Потом он, как принято выражаться, «грубо овладел мной». Ничего кроме боли и отвращения я в тот момент не чувствовала. Потом боль исчезла. Но не отвращение. И никакой, разумеется, разрядки, о которой тайком мечтала, я не испытала. Кстати, впервые за все время наших встреч. Когда все закончилось, я коснулась рукой пленки, лежавшей подо мной и убедилась, что ладонь оказалась измазана кровью.
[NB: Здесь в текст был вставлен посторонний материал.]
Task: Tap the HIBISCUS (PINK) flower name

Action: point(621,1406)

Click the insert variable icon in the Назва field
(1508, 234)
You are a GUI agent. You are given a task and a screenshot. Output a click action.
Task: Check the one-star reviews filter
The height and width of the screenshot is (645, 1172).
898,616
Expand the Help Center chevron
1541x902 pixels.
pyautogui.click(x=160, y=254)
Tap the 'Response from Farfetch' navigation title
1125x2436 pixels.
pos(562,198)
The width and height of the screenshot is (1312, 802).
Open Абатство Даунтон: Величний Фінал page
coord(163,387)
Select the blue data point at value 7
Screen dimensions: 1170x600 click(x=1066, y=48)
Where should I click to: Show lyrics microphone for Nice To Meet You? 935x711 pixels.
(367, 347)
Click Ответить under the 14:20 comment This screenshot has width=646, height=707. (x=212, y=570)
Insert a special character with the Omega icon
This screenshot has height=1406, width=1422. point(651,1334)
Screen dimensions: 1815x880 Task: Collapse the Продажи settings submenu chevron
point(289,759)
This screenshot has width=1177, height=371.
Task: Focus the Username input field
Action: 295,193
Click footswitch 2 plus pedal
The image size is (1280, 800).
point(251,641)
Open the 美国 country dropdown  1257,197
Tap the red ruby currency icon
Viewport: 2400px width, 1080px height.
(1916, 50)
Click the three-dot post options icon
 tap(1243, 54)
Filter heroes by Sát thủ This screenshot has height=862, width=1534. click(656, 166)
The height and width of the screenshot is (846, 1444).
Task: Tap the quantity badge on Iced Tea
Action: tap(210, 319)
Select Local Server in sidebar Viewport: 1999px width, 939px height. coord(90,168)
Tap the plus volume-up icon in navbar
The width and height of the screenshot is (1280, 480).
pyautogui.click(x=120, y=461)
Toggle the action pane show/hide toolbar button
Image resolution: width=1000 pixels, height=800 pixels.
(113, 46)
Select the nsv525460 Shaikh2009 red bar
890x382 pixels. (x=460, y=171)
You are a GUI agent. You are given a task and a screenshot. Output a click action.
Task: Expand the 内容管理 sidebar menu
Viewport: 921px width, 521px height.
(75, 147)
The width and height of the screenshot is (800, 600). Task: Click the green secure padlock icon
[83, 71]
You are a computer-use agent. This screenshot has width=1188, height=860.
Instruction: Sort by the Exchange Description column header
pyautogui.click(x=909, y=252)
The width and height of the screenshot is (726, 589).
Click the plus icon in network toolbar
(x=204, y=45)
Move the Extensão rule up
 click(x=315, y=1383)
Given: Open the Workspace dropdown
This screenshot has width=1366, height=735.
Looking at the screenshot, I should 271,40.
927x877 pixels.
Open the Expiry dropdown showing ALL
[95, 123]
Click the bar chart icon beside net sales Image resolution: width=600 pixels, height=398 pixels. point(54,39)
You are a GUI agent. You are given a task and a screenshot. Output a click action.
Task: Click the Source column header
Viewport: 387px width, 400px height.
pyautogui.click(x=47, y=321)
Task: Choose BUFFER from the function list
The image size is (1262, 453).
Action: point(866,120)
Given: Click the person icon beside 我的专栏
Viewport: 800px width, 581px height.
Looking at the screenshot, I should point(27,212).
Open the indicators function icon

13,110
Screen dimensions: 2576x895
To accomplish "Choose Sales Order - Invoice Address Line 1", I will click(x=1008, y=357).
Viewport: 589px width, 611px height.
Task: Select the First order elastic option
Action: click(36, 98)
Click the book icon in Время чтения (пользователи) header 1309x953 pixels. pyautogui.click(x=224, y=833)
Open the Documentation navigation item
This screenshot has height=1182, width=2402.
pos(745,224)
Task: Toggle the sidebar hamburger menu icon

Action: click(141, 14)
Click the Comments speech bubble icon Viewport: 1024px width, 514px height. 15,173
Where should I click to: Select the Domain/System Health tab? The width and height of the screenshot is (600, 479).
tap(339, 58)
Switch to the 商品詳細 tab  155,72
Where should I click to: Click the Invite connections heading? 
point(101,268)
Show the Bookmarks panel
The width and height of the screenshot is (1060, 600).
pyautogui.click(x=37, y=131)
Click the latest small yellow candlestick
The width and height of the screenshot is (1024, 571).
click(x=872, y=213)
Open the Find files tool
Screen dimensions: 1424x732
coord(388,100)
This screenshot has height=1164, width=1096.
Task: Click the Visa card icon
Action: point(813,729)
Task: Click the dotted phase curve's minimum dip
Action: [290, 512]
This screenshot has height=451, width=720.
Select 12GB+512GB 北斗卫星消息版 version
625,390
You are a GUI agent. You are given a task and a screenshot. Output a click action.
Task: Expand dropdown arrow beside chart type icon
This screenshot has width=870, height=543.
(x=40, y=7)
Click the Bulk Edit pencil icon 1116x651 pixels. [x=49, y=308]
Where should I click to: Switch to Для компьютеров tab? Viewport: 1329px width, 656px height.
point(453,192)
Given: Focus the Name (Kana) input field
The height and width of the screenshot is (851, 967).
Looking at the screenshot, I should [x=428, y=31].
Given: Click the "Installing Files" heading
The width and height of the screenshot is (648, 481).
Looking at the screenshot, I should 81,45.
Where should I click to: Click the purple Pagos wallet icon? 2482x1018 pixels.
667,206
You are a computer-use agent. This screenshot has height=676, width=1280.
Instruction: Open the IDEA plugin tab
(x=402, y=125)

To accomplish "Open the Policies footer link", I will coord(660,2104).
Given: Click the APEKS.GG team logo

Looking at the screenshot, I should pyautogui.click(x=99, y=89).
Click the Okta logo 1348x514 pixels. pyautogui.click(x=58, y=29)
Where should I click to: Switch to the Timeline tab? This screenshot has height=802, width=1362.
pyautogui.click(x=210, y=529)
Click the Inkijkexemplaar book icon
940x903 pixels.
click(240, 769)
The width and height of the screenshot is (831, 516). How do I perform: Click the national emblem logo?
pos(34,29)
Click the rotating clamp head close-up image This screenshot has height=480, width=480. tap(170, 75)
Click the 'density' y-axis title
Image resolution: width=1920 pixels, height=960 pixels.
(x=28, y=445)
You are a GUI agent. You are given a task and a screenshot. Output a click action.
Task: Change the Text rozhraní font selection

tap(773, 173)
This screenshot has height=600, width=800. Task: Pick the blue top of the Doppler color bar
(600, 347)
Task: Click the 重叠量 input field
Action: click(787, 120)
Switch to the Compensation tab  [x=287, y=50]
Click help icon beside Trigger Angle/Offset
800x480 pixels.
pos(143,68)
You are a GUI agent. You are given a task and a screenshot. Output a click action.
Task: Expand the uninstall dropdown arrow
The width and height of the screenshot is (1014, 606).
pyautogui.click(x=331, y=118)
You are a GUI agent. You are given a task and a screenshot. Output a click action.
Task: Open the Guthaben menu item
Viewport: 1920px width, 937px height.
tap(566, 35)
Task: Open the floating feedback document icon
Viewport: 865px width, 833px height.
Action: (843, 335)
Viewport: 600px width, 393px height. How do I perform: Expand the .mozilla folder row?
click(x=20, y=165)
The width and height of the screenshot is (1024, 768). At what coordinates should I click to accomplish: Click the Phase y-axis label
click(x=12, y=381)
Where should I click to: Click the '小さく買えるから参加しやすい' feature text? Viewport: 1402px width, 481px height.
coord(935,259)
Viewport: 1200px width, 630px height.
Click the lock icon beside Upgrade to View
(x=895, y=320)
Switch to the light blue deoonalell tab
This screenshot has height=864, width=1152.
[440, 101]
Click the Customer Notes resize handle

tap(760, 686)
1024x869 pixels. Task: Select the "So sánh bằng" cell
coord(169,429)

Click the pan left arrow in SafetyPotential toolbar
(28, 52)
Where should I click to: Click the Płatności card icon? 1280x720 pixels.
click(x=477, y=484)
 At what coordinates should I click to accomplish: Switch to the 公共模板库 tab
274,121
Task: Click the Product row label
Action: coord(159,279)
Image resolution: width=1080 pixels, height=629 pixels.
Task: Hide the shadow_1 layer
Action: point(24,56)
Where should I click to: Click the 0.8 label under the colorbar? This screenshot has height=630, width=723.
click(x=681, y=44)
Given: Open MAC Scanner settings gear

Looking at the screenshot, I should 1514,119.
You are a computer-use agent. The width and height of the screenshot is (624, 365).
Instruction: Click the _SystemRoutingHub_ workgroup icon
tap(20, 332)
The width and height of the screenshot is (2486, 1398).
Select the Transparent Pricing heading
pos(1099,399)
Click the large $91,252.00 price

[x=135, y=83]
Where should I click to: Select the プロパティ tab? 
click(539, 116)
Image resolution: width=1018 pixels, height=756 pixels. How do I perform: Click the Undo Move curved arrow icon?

– Ага, вот видишь? – расслабленно промычал АМ. – Ты тихонько полежи, только смотри – не ерзай! А когда будешь вставать, аккуратно подними пленку, сложи ее и брось в мусорное ведро. Нет, лучше захвати ее с собой и кинь в мусорный бак у подъезда. Я что-то устал, да и перебрал немного, поэтому провожать тебя сегодня не буду, ты уж прости». Это было впервые, что АМ не проводил меня до метро. И в такой день! Я чувствовала себя совсем раздавленной. Он лежал с полузакрытыми глазами, а я отправилась в ванную, подмылась (о, это ужасное слово!), быстро собралась и, захватив «использованный» полиэтилен, выскользнула из подъезда, чувствуя себя хуже побитой собаки. Я шла к метро, а слезы безостановочно капали из глаз. Вытирать их не имело никакого смысла. При этом в моей голове все крутились строчки из двух стихотворений Бродского. Первое было про тот самый «ключ, подходящий к множеству дверей», а второе – как раз про меня: «И пустота, благоухая мылом, ползла в нее еще через одно отверстие, знакомящее с миром». Вот эти-то строки и повторяла я, как заведенная, давясь слезами.